# Prompt
Please copy each line from the entries that contains the string "Given".

******************************

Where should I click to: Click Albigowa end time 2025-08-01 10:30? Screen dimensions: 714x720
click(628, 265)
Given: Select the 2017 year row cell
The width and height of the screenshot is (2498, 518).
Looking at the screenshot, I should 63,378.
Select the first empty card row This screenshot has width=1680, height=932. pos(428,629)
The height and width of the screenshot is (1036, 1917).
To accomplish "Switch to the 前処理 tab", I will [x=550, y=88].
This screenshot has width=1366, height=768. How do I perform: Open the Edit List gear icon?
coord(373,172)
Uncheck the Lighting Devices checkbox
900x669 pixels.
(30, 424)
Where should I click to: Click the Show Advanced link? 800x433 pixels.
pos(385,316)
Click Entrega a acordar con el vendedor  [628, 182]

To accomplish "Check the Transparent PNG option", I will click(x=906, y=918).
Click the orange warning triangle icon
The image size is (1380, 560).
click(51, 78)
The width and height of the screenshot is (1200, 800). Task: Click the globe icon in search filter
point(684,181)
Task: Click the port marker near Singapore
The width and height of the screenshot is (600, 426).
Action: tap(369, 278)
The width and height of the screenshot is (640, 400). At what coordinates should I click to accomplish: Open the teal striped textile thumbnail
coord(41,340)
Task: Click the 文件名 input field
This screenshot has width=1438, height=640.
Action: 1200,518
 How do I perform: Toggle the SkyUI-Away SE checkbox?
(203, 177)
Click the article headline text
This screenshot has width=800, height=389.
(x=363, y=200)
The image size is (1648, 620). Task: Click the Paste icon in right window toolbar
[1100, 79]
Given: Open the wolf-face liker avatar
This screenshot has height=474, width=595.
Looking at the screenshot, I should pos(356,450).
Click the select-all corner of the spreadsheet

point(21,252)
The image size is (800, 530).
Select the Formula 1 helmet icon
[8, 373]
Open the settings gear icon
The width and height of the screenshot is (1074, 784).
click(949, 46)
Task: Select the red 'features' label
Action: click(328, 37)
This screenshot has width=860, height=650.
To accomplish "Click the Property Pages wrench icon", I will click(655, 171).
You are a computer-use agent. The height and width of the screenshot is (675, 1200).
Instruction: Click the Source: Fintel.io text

******************************

# Response box
Given: Select the 2017 year row cell
Given: Open the wolf-face liker avatar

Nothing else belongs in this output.